Tijdens de zitting op 7 februari 2024, waar appellant werd bijgestaan door zijn advocaat, mr. P. Salim, en het Uwv werd vertegenwoordigd door E.C. van der Meer, werd de zaak besproken. De Raad voor de Rechtspraak oordeelde dat de rechtbank terecht had geoordeeld dat het Uwv binnen de wettelijke termijn had beslist op het verzoek om schadevergoeding en dat de afwijzing van het verzoek om schadevergoeding ook de afwijzing van het verzoek om een voorschot inhield. De Raad concludeerde dat er geen verplichting was voor het Uwv om twee afzonderlijke besluiten te nemen en dat appellant voldoende rechtsbescherming had gekregen.
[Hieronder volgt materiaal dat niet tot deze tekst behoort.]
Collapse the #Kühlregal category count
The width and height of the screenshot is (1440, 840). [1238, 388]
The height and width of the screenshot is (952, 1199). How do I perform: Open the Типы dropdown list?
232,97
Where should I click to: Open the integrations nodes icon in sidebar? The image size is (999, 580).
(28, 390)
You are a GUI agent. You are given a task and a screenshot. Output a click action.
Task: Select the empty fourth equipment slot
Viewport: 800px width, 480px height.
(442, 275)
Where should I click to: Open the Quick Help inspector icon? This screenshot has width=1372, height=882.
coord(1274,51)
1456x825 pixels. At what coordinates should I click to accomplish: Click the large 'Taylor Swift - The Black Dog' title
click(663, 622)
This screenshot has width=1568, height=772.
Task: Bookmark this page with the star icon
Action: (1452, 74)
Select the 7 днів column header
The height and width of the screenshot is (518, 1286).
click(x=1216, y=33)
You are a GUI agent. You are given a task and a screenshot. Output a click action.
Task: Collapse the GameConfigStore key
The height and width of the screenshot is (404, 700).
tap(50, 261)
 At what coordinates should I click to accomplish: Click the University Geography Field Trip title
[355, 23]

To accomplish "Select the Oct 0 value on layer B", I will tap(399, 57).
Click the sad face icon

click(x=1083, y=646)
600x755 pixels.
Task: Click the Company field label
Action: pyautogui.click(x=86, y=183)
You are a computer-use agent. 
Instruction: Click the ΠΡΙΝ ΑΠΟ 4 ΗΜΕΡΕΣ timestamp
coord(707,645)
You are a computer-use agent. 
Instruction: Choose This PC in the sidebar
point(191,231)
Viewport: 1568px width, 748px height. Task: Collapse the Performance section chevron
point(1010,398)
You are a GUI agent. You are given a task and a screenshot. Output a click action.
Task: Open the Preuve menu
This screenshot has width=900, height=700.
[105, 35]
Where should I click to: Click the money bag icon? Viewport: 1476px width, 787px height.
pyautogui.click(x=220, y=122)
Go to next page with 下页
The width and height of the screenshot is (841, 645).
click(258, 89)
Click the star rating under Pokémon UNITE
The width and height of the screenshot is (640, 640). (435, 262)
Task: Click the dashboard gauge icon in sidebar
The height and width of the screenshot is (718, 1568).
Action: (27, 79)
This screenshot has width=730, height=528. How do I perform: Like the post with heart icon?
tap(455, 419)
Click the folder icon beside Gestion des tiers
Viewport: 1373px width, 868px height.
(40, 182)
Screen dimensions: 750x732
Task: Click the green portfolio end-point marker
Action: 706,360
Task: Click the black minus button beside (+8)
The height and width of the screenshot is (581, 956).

De Raad bevestigde de uitspraak van de rechtbank en oordeelde dat het hoger beroep van appellant niet slaagde. Dit betekende dat appellant geen vergoeding voor proceskosten of griffierecht ontving. De uitspraak werd openbaar uitgesproken op 20 maart 2024.

Uitspraak

23/393 WAO
Datum uitspraak: 20 maart 2024
Centrale Raad van Beroep
Enkelvoudige kamer
Uitspraak op het hoger beroep tegen de uitspraak van de rechtbank Noord-Holland van
16 december 2022, 22/3225 (aangevallen uitspraak)
Partijen:
[appellant] te [woonplaats] (appellant)
de Raad van bestuur van het Uitvoeringsinstituut werknemersverzekeringen (Uwv)

SAMENVATTING

Het gaat in deze zaak over de vraag of de rechtbank terecht heeft geoordeeld dat het Uwv met de afwijzing van het verzoek van appellant om schadevergoeding ook heeft beslist op zijn verzoek om een voorschot op de schadevergoeding. Volgens appellant is dat niet het geval. De Raad volgt dit standpunt niet. Omdat tijdig is beslist, is het Uwv geen dwangsom verschuldigd.

PROCESVERLOOP

Namens appellant heeft mr. P. Salim, advocaat, hoger beroep ingesteld. Het Uwv heeft een verweerschrift ingediend.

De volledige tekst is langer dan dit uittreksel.